What is expected:
After finding "Where should I" in a line below, print that line and the rest of the lines exactly, leaving out all pictures.

Raw data:
----------------------------------------
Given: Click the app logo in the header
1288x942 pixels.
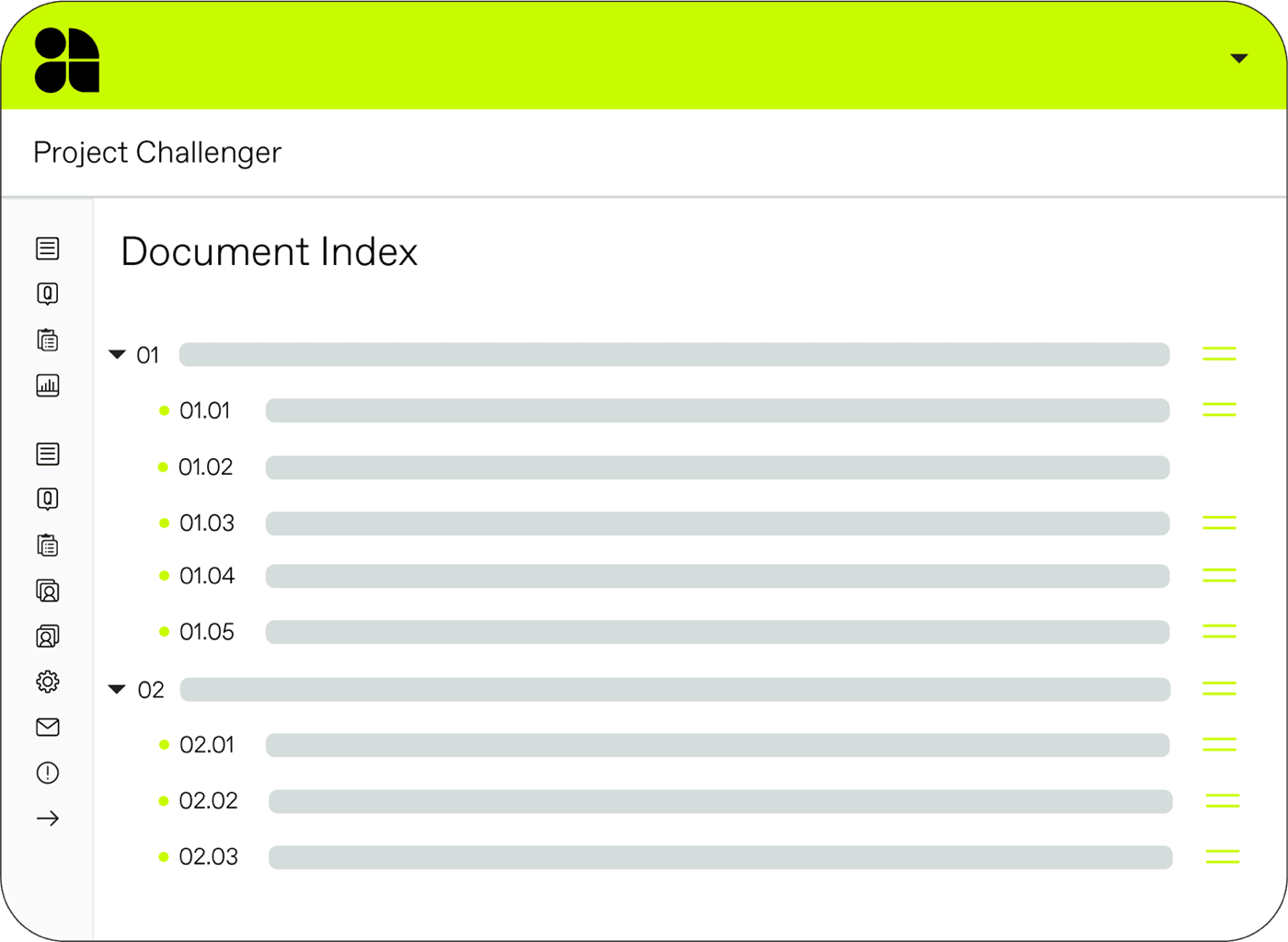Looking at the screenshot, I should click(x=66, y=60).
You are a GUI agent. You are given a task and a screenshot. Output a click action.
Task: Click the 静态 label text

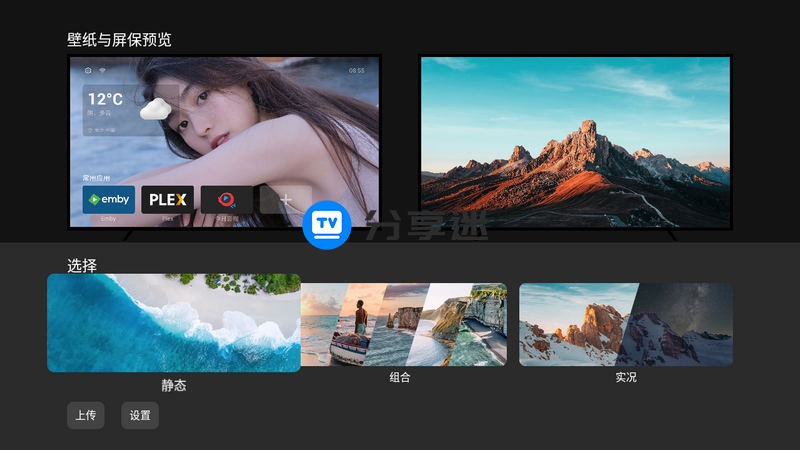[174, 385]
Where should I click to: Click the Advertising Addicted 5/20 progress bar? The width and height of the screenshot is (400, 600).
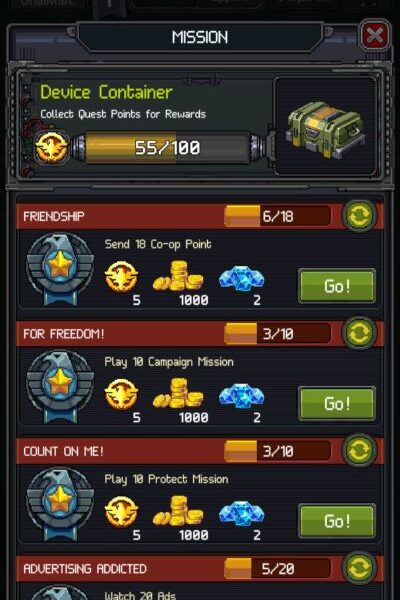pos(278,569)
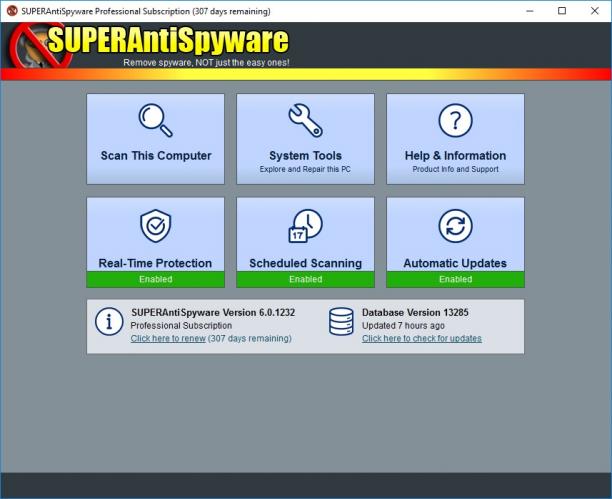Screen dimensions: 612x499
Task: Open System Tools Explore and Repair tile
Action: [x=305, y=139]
----------------------------------------
Written solution:
Where should I click to: Click the Advertising Addicted 5/20 progress bar? The width and height of the screenshot is (400, 600).
pos(278,569)
Screen dimensions: 612x499
Task: Open System Tools Explore and Repair tile
Action: [x=305, y=139]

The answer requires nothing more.